Once all the adjectives were collected, they were stemmed using NLTK's Lancaster stemmer, which gave me better results on a number of words I tested with than the other canned options. Using the stemmed words I combined words like 'intelligent' and 'intelligently' for example. This didn't always work so you may still find more than one form of certain words (e.g. irritated and irritating). There are definitely problems with this approach. For example, the Lancaster stemmer consolidates 'wine' (presumably used as a description of color although possibly tagged incorrectly) with 'winning.'

Finally, metrics were calculated for each word. Words were assigned a sentiment using TextBlob's sentiment method. Gender bias is the ratio of the percentage of males described using a word in a given source to the percentage of females described with that word in the same source. Words used fewer than four times in a text were dropped from the dataset along with words that have a sentiment of zero. This is an attempt to eliminate adverbs (mistakenly tagged as adjectives) or common adjectives that don't really describe people. Unfortunately it catches a few interesting words too, but this winnowing is necessary to help with visual interpretation.

Footnotes

1. PBS did a nice job of summarizing some of the sociology research behind this attitude. To be fair, it is hard to know what is and is not bias! I have read my share of Clinton's emails and it is true that her approach to politics is very cautious, maybe even paranoid, and heavily reliant on political triangulation. But that's politics! Lots of politicians take this approach but I don't see them constantly derided for being calculating or inherently untrustworthy (politicians as a whole, yes). I like this exploration of the topic at the Atlantic as well, in particular the idea that Clinton may feel like she has to be this cautious because of the misogyny directed at her.
2. These evaluations rarely acknowledge the unprecedented level of scrutiny Hillary's political and personal life have been subject to, which tends to make mundane political decisions look sneaky.
3. I don't know why. It's clearly wrong. Unfortunately this happens a fair bit but including adverbs would have introduced a bunch of other problems.
4. For the uninitiated, gamergate is a movement inside the video gaming community formed to provide cover for people who want to harass women who talk about sexism in video games. A more charitable description from a political conservative viewpoint is that it is about excessive political corectness. What it is absolutely and definitely not about is ethics in video game journalism.
5. When I first started exploring the dataset visually I was reminded of female script intros. Per usual, The Onion has perfectly captured this zeitgeist.
6. The most frequent words are often not very interesting ('better', 'right', 'sure'). These are common adjectives that are either being used as adverbs to modify another adjective or which are describing something else in the sentence, a detail that is lost on my naive approach to parsing the text.
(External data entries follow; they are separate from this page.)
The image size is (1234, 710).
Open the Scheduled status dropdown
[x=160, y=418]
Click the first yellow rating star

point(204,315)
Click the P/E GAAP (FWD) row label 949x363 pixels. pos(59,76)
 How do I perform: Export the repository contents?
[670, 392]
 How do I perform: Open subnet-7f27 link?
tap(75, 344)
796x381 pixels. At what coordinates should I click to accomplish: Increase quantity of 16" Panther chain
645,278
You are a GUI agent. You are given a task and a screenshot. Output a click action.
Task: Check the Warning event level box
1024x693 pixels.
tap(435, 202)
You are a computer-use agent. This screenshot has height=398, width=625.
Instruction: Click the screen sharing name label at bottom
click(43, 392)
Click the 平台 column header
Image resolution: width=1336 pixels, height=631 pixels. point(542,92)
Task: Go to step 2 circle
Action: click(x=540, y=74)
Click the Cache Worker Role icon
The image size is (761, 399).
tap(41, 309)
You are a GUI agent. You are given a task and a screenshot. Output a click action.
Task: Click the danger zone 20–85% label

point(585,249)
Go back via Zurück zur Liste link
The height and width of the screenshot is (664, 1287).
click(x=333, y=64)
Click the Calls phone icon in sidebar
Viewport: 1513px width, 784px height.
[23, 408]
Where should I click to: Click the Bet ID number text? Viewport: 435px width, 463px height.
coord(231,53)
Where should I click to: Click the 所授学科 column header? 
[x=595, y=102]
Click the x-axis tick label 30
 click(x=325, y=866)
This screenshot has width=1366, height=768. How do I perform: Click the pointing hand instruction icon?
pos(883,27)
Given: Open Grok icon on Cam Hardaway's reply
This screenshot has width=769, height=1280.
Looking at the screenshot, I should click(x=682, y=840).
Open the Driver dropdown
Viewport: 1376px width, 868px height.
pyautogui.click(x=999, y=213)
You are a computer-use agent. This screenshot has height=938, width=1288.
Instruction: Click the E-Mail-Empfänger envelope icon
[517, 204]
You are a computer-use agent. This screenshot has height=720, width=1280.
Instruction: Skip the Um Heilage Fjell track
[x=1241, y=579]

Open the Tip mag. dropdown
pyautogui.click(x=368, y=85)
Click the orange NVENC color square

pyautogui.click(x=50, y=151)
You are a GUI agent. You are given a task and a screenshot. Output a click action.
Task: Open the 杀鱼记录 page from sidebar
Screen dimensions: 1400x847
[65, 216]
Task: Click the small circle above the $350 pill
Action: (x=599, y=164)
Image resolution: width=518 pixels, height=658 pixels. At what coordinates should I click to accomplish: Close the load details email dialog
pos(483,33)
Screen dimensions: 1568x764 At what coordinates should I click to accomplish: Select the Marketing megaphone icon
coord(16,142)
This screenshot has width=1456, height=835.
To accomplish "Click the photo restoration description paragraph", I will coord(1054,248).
See the section on average sentiment for more. As in that section, the first interactive excludes the most common 2% of words in the dataset. These are words like 'much', 'very', and 'more'.
7. The sentiment score a word receives has nothing to do with me. I used the TextBlob package for Python to assign sentiment. The way this works is that a human goes through a text and codes sentences as having positive or negative tone. Then a computer looks at all those human codings and tries to decide which words must be negative (because they appear in negative sentences a lot) or positive.
8. It just so happens that these modifier words mostly have positive sentiment. Reflecting the fact that they don't really describe people, you can see that the male/female ratio for these words (try 'many', own', 'much', and 'other') is generally close to one.